Goal of the exercise:
Please return exactly the line that contains "Viewport: 868px width, 421px height." and every line after it, through the last line of the records below, with no pictures.

Extracted information:

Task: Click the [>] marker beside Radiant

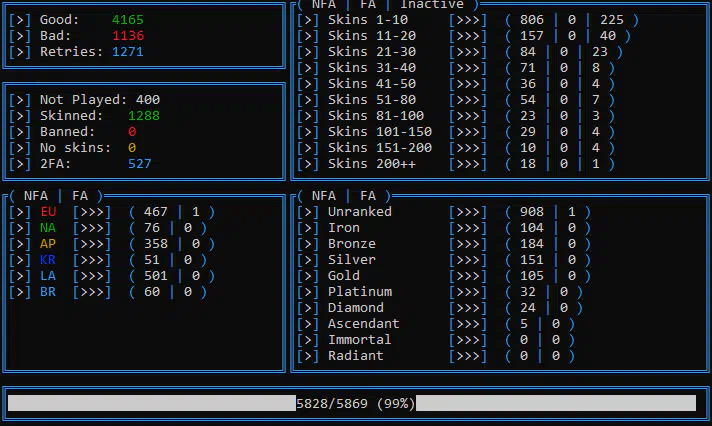Action: (x=308, y=356)
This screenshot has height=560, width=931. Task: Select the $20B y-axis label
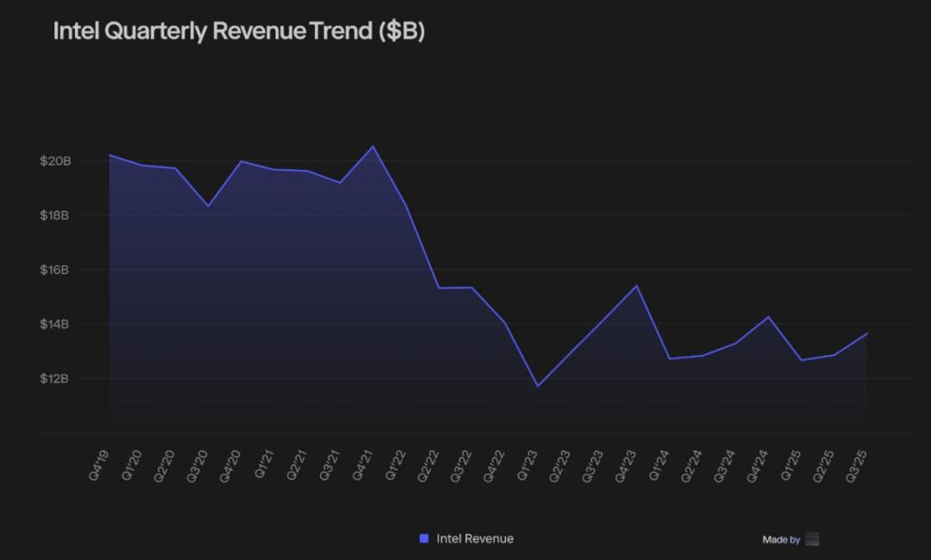pyautogui.click(x=55, y=161)
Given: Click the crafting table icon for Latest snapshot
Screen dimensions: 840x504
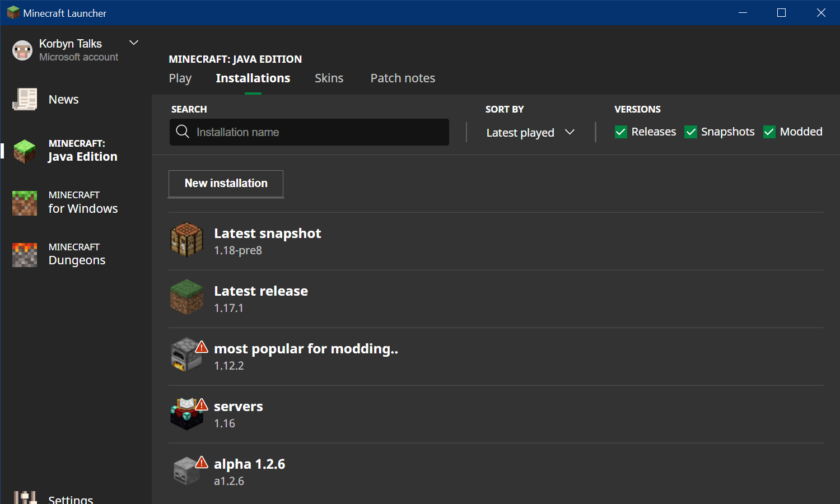Looking at the screenshot, I should [186, 240].
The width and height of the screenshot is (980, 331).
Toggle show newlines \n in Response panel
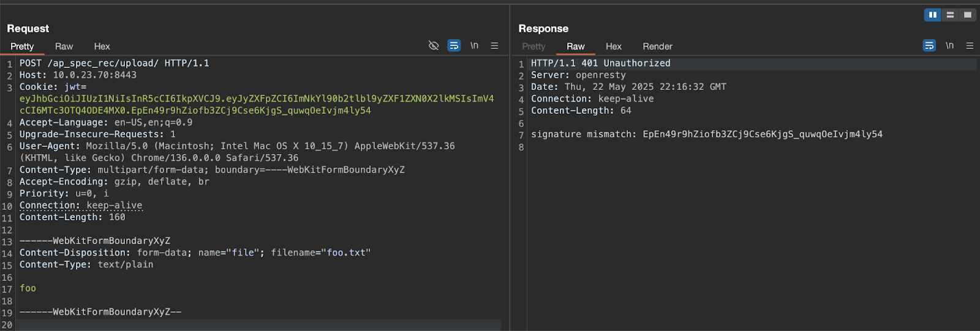[949, 46]
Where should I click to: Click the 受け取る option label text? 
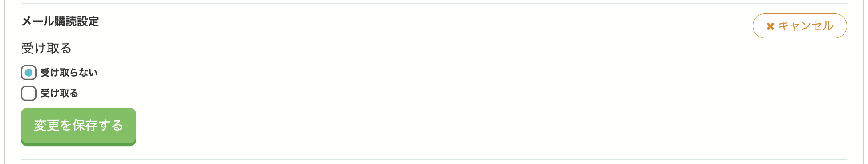[59, 93]
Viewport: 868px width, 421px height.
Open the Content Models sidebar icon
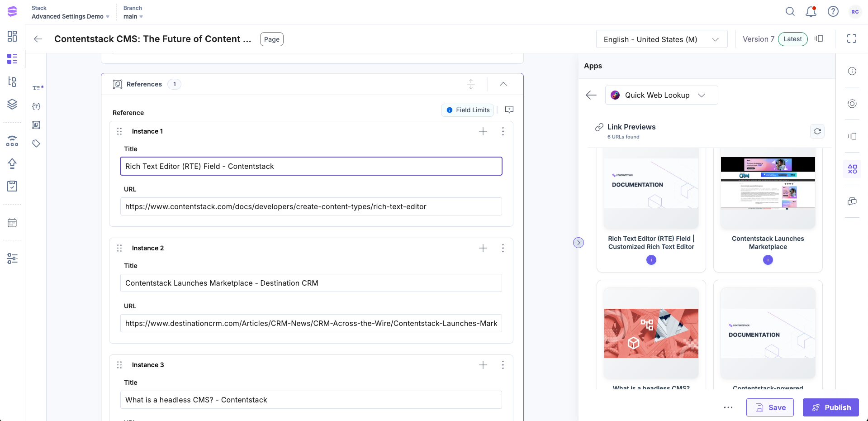(12, 81)
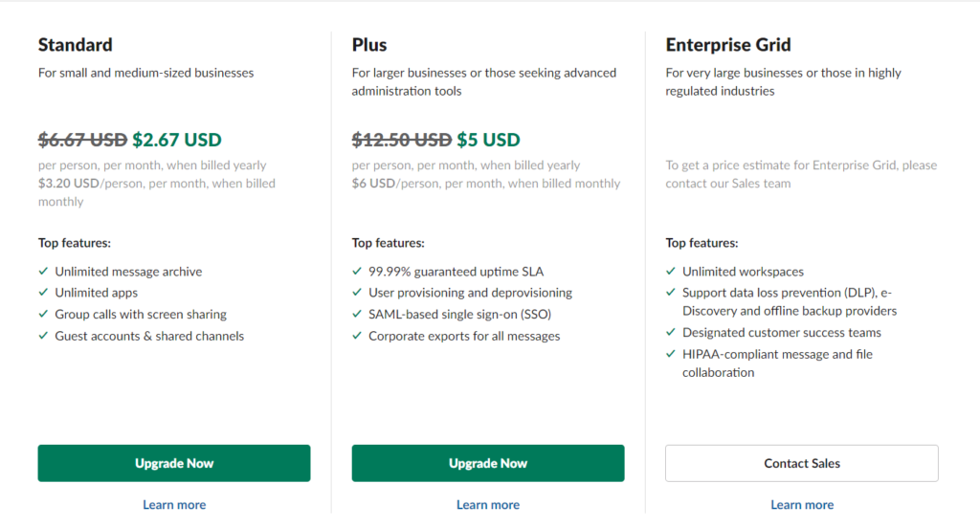Select the Enterprise Grid plan heading
Viewport: 980px width, 528px height.
click(728, 45)
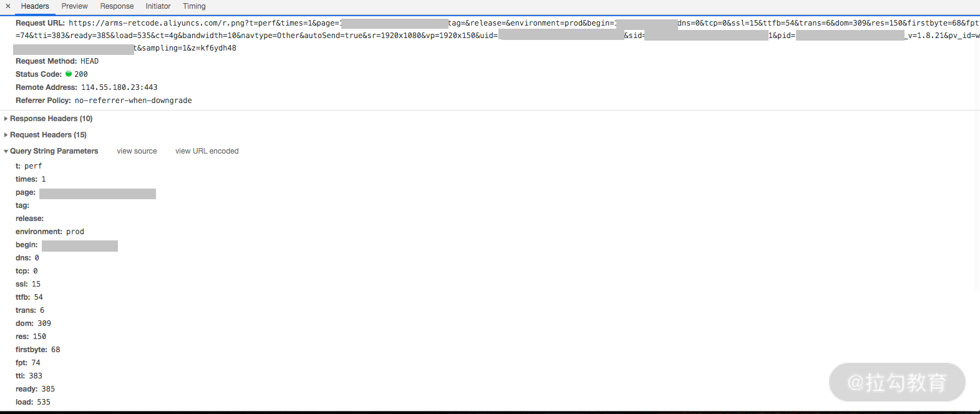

Answer to the exercise:
Viewport: 868px width, 421px height.
Open the Content Models sidebar icon
(12, 81)
Select the Enterprise Grid plan heading
Viewport: 980px width, 528px height.
click(728, 45)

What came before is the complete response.